-Proteínas de alto valor biológico, con propiedades antibacterianas, antivirales, antifúngicas, antioxidantes, antihipertensivas y antimicrobianas. Además, son muy saciantes.
-Ácidos grasos saturados de cadena corta o media, que contribuyen a una mejor salud del sistema cardiovascular e inmunológico.
-Lactosa, un hidrato de carbono que aumenta la absorción intestinal del calcio.
-Vitaminas A, D, riboflavina, ácido fólico y Vitamina B12, necesarias para la transformación de los alimentos en energía.
-Minerales, como el calcio, fósforo y magnesio, que contribuyen a la formación de huesos y dientes, además de formar parte de enzimas y hormonas.
[Los riesgos de quitarse los lácteos]
Diversos estudios han asociado el consumo de lácteos con menor incidencia de diabetes tipo 2, disminución del riesgo de diferentes enfermedades cardiovasculares, menor riesgo de cáncer colorrectal y un efecto protector frente a la ganancia de peso.

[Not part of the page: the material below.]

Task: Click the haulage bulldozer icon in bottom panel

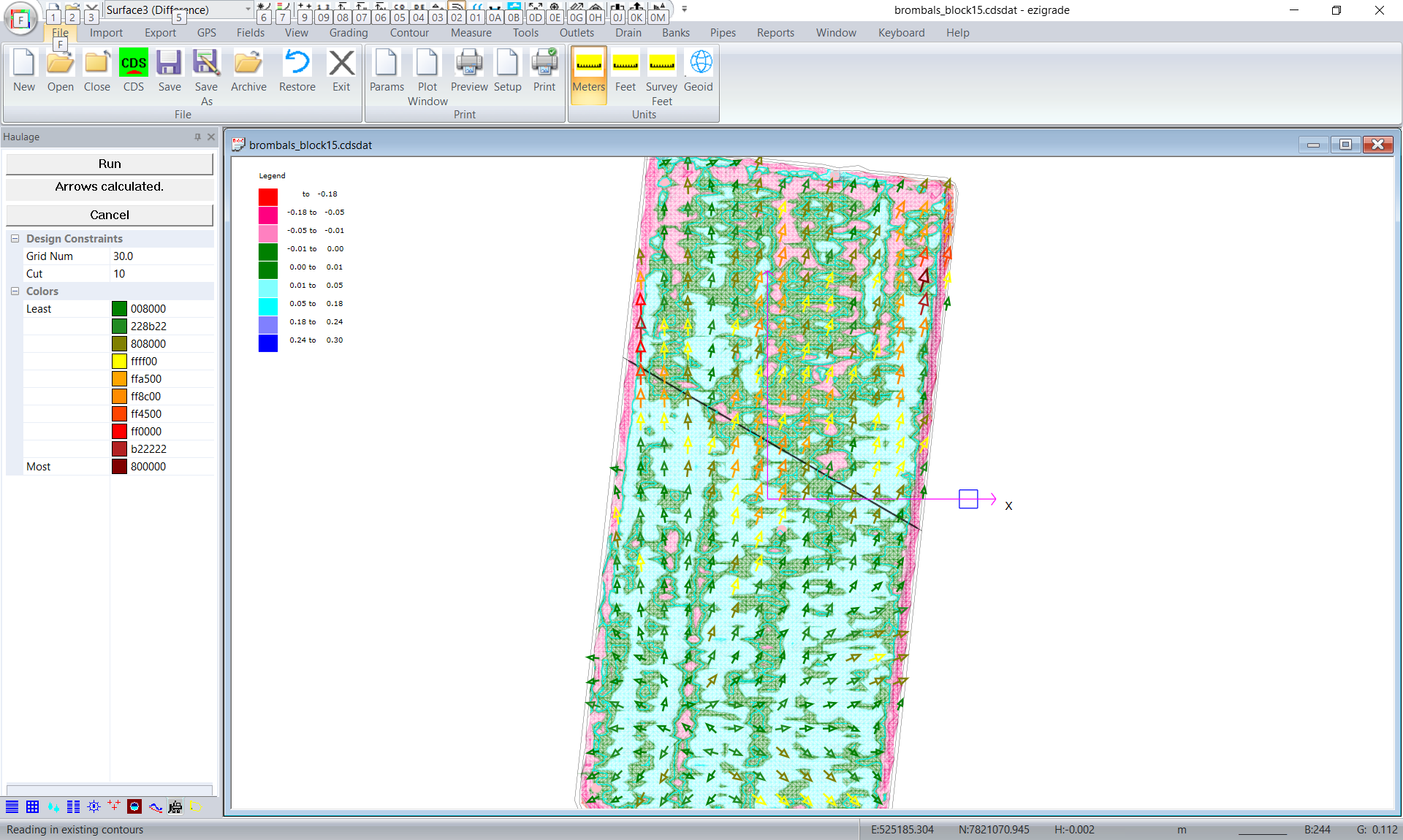Action: click(x=175, y=806)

Los derivados lácteos fermentados, además de aptos para intolerantes a la lactosa, previenen diarreas causadas por algunas bacterias patógenas y virus.
La Fesnad recomienda tomar 2-3 raciones al día de leche y sus derivados (preferiblemente yogures naturales, leches fermentadas, queso fresco u otros quesos). Pero siempre priorizando los que no contengan azúcares añadidos y con menor contenido en grasa o sal, sobre todo en personas con sobrepeso u obesidad.